As escolas, mesmo as municipais e as estaduais, até têm a conectividade, mas ela não chega à residência dos alunos. Tanto que, para aplacar o problema, algumas soluções vêm sendo criadas, como a Política Nacional de Educação Digital (PNED), que visa “potencializar os padrões e incrementar os resultados das políticas públicas relacionadas ao acesso da população brasileira a recursos, ferramentas e práticas digitais, com prioridade para as populações mais vulneráveis”.

“Há tempos, a gente vinha discutindo formas de inserir a tecnologia na sala de aula, principalmente quando olhamos para o contexto da educação pública, que abriga 82,9% dos nossos estudantes O que acelerou o processo foi a pandemia. Nenhum professor imaginava que passaríamos por tudo o que passamos, mas, mais do que isso, ninguém pensava que a única forma de lidar com aquela fase seria por meio de uma mediação do uso da tecnologia. Muito do que foi feito naquele período usou a tecnologia como ferramenta de ensino, não como fim, mas como uma propulsora para poder alavancar a educação”, comenta.
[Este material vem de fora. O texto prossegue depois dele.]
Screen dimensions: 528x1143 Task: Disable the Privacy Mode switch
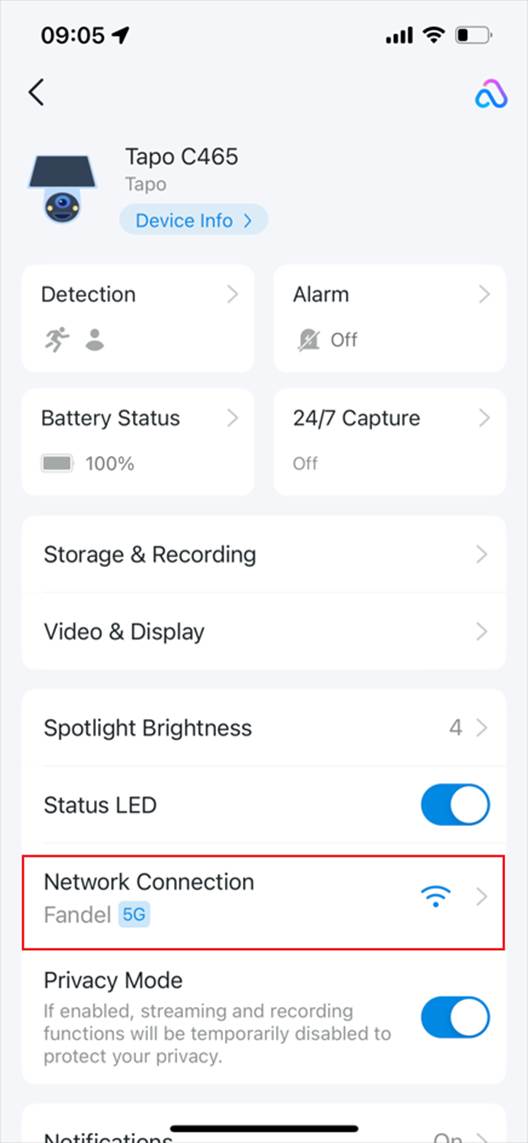[x=455, y=1018]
Muitos professores não receberam formação adequada para lidar com tecnologia e inovação. Eles estão aprendendo ali, no dia a dia

Formação inicial e continuada

Outra camada do problema, além da falta de conexão estudantil, é a formação docente. “Muitos professores não receberam formação adequada para lidar com tecnologia e inovação. Eles estão aprendendo ali, no dia a dia. Então, há defasagem na formação continuada. A gente precisa ter um programa mais robusto, que garanta a esse professor vivências com o uso da tecnologia e da inovação para ele saber como utilizar melhor, em sala, a conectividade, as ferramentas e os recursos digitais, trazendo intencionalidade pedagógica para o processo de ensino e aprendizagem”, diz Débora.

Ela complementa abordando ainda a formação inicial, “que está aquém do que deveria”. Débora destaca que o professor se forma sem saber lidar com os problemas que vai enfrentar, cumprindo um programa de estágio mínimo. “E isso ainda se agrava quando falamos de introduzir novas metodologias de ensino. Porque quando falamos de tecnologia e inovação, é super importante também ter esse olhar, que não é só o de introduzir uma tecnologia junto com a metodologia, é preciso ter uma abordagem de ensino diferenciada.”